Written request: Copy out the entries below, replacing "GUI agent" with "screen agent" everywhere it occurs and leaving all other text unchanged.

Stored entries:
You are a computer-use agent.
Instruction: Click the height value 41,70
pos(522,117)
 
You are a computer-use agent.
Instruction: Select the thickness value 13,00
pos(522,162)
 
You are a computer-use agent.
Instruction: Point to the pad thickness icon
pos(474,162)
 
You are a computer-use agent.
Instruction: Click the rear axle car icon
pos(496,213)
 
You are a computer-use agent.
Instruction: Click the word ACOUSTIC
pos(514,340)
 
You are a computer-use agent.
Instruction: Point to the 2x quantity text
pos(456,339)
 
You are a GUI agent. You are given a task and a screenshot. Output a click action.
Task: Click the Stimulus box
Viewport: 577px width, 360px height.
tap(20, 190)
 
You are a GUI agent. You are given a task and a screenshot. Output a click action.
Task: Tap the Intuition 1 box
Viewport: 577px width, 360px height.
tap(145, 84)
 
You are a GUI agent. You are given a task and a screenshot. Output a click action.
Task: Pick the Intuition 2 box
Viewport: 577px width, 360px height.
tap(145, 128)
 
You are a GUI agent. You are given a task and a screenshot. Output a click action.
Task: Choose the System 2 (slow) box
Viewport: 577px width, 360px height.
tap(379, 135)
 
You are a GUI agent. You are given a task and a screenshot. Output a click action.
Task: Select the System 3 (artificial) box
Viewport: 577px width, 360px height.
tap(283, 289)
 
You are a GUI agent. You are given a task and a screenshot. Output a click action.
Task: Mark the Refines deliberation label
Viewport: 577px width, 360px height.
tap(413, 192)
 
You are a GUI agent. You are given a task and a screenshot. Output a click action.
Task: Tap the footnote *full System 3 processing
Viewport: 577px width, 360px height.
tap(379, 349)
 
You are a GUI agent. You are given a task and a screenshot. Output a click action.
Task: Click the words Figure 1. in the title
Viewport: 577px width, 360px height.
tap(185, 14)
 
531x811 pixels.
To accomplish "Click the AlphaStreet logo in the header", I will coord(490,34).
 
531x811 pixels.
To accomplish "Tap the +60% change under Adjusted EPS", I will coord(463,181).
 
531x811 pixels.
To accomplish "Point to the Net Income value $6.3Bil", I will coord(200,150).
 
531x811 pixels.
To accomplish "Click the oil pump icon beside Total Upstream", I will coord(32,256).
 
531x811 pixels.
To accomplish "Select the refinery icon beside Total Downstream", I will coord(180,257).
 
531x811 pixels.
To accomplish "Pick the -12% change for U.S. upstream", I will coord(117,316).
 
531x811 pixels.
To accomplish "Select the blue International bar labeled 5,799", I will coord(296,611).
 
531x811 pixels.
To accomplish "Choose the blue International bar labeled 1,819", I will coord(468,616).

Written solution:
You are a computer-use agent.
Instruction: Click the height value 41,70
pos(522,117)
 
You are a computer-use agent.
Instruction: Select the thickness value 13,00
pos(522,162)
 
You are a computer-use agent.
Instruction: Point to the pad thickness icon
pos(474,162)
 
You are a computer-use agent.
Instruction: Click the rear axle car icon
pos(496,213)
 
You are a computer-use agent.
Instruction: Click the word ACOUSTIC
pos(514,340)
 
You are a computer-use agent.
Instruction: Point to the 2x quantity text
pos(456,339)
 
You are a screen agent. You are given a task and a screenshot. Output a click action.
Task: Click the Stimulus box
Viewport: 577px width, 360px height.
tap(20, 190)
 
You are a screen agent. You are given a task and a screenshot. Output a click action.
Task: Tap the Intuition 1 box
Viewport: 577px width, 360px height.
tap(145, 84)
 
You are a screen agent. You are given a task and a screenshot. Output a click action.
Task: Pick the Intuition 2 box
Viewport: 577px width, 360px height.
tap(145, 128)
 
You are a screen agent. You are given a task and a screenshot. Output a click action.
Task: Choose the System 2 (slow) box
Viewport: 577px width, 360px height.
tap(379, 135)
 
You are a screen agent. You are given a task and a screenshot. Output a click action.
Task: Select the System 3 (artificial) box
Viewport: 577px width, 360px height.
tap(283, 289)
 
You are a screen agent. You are given a task and a screenshot. Output a click action.
Task: Mark the Refines deliberation label
Viewport: 577px width, 360px height.
tap(413, 192)
 
You are a screen agent. You are given a task and a screenshot. Output a click action.
Task: Tap the footnote *full System 3 processing
Viewport: 577px width, 360px height.
tap(379, 349)
 
You are a screen agent. You are given a task and a screenshot. Output a click action.
Task: Click the words Figure 1. in the title
Viewport: 577px width, 360px height.
tap(185, 14)
 
531x811 pixels.
To accomplish "Click the AlphaStreet logo in the header", I will coord(490,34).
 
531x811 pixels.
To accomplish "Tap the +60% change under Adjusted EPS", I will coord(463,181).
 
531x811 pixels.
To accomplish "Point to the Net Income value $6.3Bil", I will coord(200,150).
 
531x811 pixels.
To accomplish "Click the oil pump icon beside Total Upstream", I will coord(32,256).
 
531x811 pixels.
To accomplish "Select the refinery icon beside Total Downstream", I will coord(180,257).
 
531x811 pixels.
To accomplish "Pick the -12% change for U.S. upstream", I will coord(117,316).
 
531x811 pixels.
To accomplish "Select the blue International bar labeled 5,799", I will coord(296,611).
 
531x811 pixels.
To accomplish "Choose the blue International bar labeled 1,819", I will coord(468,616).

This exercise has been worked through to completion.